The Perl Toolchain Summit needs more sponsors. If your company depends on Perl, please support this very important event.

NAME

Hustle::Table - Percomiled pattern dispatch to code with optional optimisation

SYNOPSIS

  use Hustle::Table;

  #1. Create a new object
  my $table=Hustle::Table->new;

  #2. Add entries which contain:
  # matcher:            required. The matcher  (ie regex, string, number) to test with
  # sub:                required. The sub to call when matcher is 'true' when testing input
  # label:              optional. For identification
  # count:              optional. Used as priority when adding (larger number=> higher priority)
  # Can either be a array ref or hash ref

  $table->add(
        #entry as a hash ref
        { matcher => qr/regex (match)/, sub => sub{ #can access regex capture }}, 

        #entry as array ref, with label and priority values set
        [qr/another/, sub{}, "my label", 10],                   
        
        #undef matcher is default match all. Must be array ref format
        [undef,sub {},"default",undef]                          
  );

  #3. Prepare a dispatcher:
  # A dispatcher is sub reference, which is called directly with input to match

  my $dispatch = $table->prepare_dispatcher(
        type => "online",               #either "online" (default="online") or "offline" 
        cache => {},            #the hash to use as a cache
        reorder => 1,           #reorder (default=1) table before building dispatcher   
        reset => 0              #Reset (default=undef) entry counts
 );


  #4. Dispatch input
  $dispatch->("thing to match","optional", "arguments");        # any number of arguments passsed to sub


  #5. Offline optimisation is also possible
  

DESCRIPTION

This module provides a small class to construct a dispatch table and build a dispatcher for it. All interactions are done via the object/class methods so no exports are defined.
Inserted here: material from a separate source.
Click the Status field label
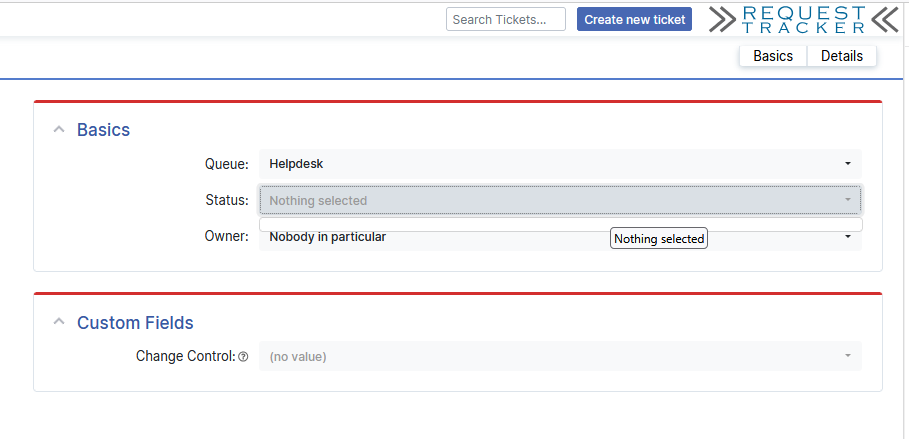Screen dimensions: 909x439 [226, 200]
It supports straightforward optimisation of the dispatch table and also utilises a optional cache to squeeze even more performance out.

Notable features include:

  • Non exact (regexp) and exact (string) matching in the same table

  • Uses built-in Perl features (regex, given/when, smart-match)

  • Captures in regex are available in dispatched subs

  • Arguments supplied to dispatcher are available to executed vector

  • Cached pre-matching (optional)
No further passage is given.